** Opening Exercise material block **

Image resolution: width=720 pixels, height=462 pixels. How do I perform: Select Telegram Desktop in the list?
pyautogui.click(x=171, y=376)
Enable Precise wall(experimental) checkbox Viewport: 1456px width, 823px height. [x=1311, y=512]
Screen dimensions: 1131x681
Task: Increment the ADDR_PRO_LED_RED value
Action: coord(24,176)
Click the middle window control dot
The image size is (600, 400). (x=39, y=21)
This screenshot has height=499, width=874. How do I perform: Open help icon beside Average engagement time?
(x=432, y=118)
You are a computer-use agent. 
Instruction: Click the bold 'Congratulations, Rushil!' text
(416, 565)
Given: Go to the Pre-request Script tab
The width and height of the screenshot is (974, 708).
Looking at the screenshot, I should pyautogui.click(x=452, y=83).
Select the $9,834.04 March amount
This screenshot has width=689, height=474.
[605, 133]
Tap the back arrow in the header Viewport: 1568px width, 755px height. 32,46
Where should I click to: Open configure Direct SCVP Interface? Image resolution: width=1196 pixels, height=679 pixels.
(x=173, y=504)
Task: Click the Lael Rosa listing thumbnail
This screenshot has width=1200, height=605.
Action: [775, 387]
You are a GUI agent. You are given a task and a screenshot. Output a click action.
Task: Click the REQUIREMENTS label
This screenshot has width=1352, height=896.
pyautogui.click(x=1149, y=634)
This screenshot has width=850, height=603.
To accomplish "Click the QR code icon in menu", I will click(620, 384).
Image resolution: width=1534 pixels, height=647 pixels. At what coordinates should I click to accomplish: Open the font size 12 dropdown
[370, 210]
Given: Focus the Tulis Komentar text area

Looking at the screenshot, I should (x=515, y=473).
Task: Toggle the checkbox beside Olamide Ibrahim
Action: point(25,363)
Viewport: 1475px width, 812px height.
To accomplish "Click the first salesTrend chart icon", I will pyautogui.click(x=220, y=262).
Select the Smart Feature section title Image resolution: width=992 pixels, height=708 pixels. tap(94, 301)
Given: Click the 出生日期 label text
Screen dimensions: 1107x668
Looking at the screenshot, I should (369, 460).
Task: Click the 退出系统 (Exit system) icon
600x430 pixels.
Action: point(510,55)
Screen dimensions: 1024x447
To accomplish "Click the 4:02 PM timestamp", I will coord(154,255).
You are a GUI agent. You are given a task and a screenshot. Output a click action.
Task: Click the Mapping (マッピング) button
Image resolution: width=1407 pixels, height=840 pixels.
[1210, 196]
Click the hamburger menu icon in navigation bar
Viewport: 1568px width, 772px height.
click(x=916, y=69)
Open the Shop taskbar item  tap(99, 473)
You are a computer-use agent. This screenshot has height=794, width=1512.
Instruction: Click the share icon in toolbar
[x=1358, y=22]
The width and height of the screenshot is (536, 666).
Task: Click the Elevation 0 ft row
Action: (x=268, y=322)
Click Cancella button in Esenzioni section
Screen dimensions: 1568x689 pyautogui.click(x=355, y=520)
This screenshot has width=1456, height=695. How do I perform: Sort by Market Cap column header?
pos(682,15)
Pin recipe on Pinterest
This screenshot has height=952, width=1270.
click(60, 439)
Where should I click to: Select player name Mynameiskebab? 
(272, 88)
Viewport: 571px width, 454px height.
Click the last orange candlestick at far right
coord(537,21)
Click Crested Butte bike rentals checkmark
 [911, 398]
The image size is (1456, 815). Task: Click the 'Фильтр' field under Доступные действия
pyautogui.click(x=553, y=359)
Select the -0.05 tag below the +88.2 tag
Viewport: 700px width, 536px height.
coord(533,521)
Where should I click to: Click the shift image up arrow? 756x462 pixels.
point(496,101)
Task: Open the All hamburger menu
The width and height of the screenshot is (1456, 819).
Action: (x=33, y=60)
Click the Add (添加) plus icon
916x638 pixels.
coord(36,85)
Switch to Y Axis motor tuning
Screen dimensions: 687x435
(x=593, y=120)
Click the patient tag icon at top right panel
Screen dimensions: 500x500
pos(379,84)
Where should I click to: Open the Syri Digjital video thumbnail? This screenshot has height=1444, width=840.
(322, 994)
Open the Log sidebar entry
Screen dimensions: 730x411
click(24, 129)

** Closing Exercise material block **

● **What you will do**
All lines starting at the one holding "Screen dimensions: 687x435" and ending at the last line above must be output exactly, and no other line may appear.

● **Completed task**
Screen dimensions: 687x435
(x=593, y=120)
Click the patient tag icon at top right panel
Screen dimensions: 500x500
pos(379,84)
Where should I click to: Open the Syri Digjital video thumbnail? This screenshot has height=1444, width=840.
(322, 994)
Open the Log sidebar entry
Screen dimensions: 730x411
click(24, 129)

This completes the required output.